### [AIM OF THE TASK]
Can you repeat the listing word for word, from the line containing "This screenshot has" through the end of the listing, and leave the pictures out of your answer?

**** SUPPLIED ENTRIES ****

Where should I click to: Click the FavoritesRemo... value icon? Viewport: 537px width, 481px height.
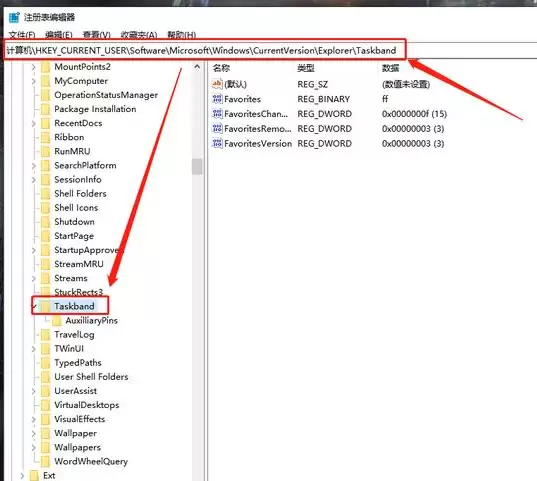[217, 128]
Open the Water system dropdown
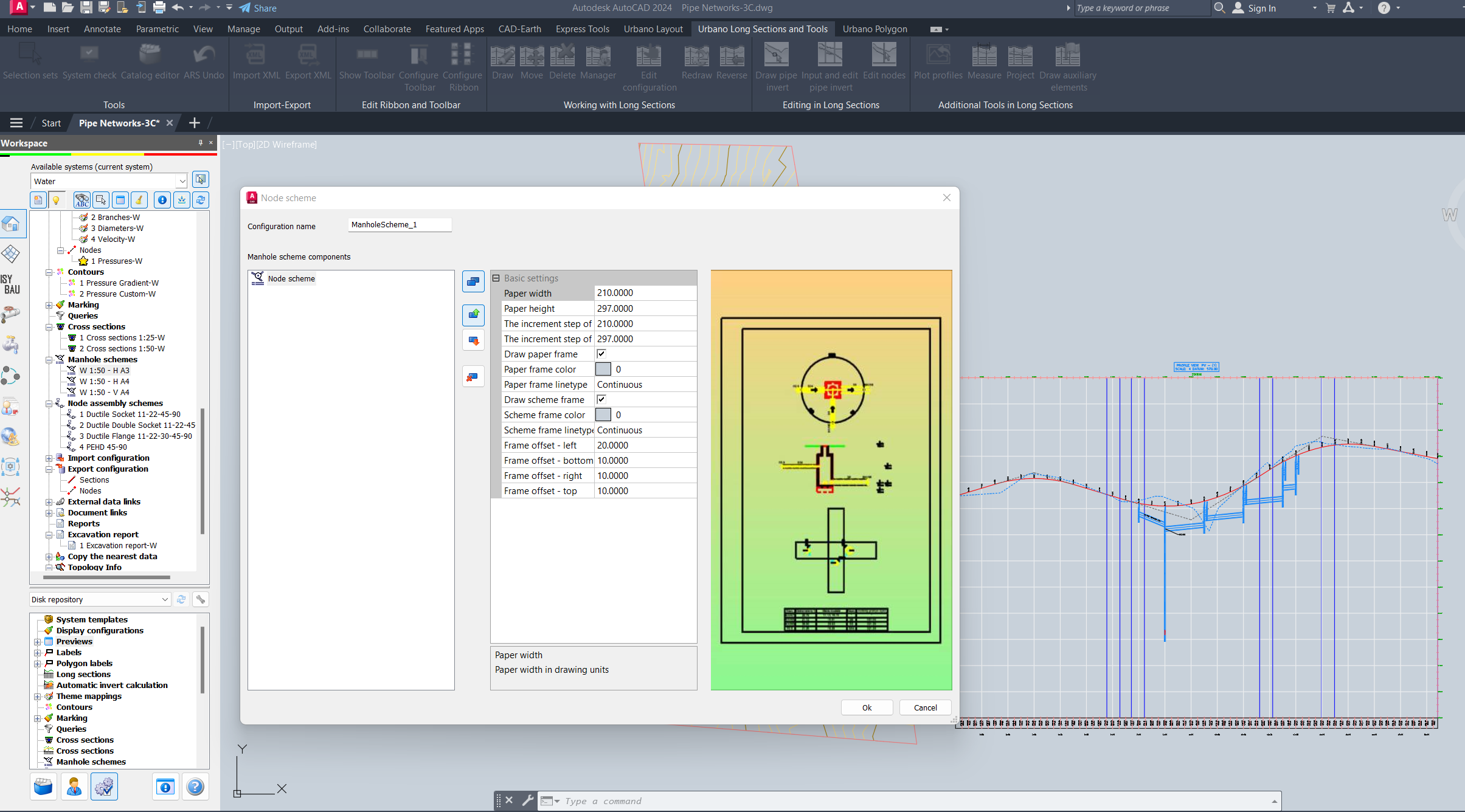Viewport: 1465px width, 812px height. [x=182, y=181]
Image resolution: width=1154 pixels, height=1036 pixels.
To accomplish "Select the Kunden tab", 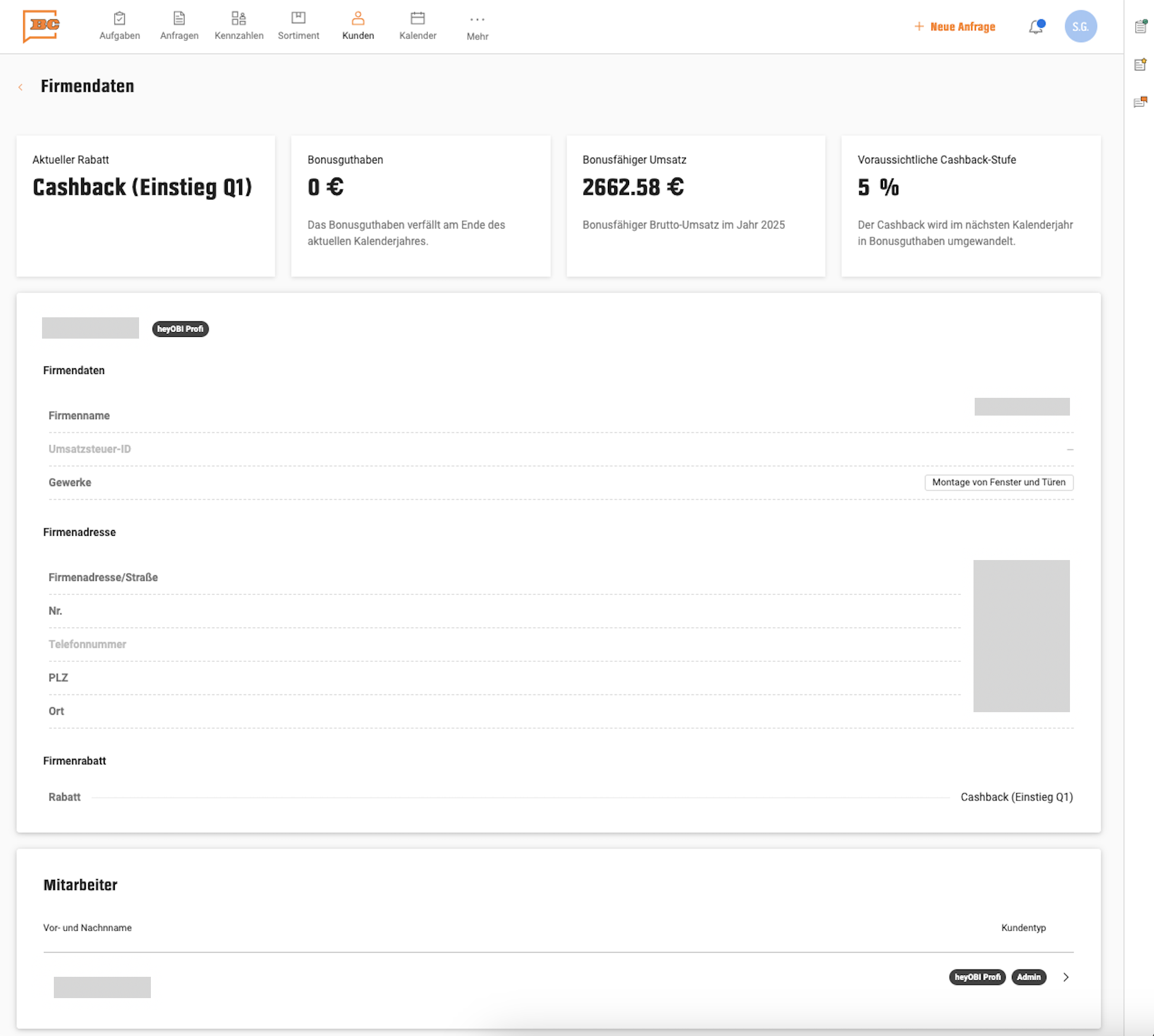I will click(x=357, y=26).
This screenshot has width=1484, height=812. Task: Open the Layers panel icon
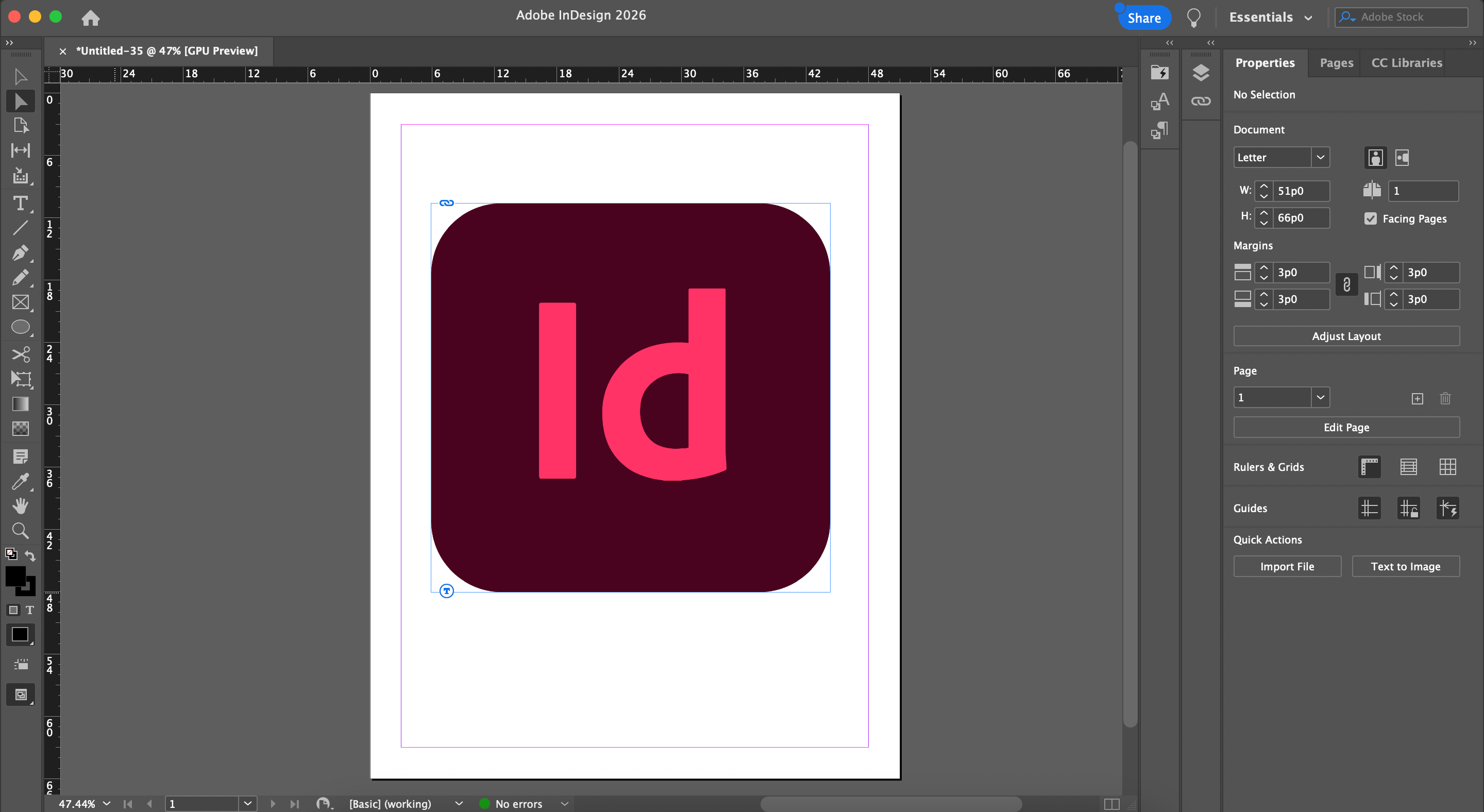pyautogui.click(x=1201, y=73)
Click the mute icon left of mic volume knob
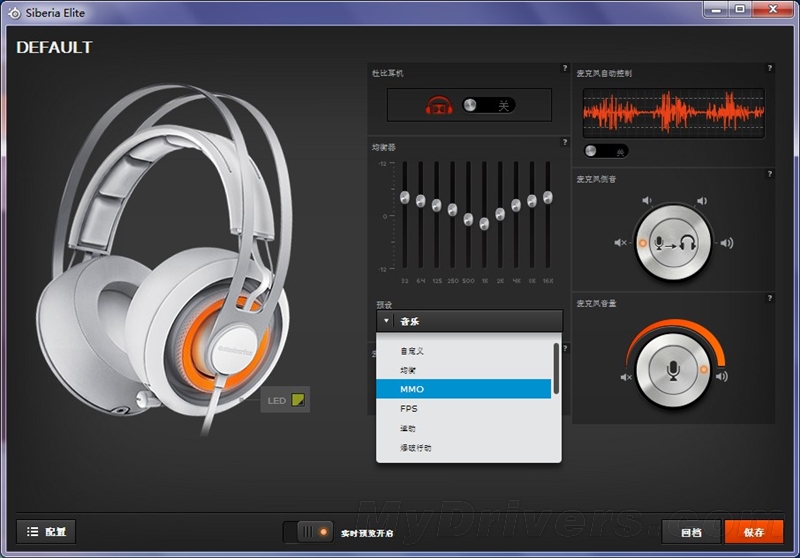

****

### [RESULT BELOW]
This screenshot has width=1484, height=812. Task: Open the Layers panel icon
pyautogui.click(x=1201, y=73)
Click the mute icon left of mic volume knob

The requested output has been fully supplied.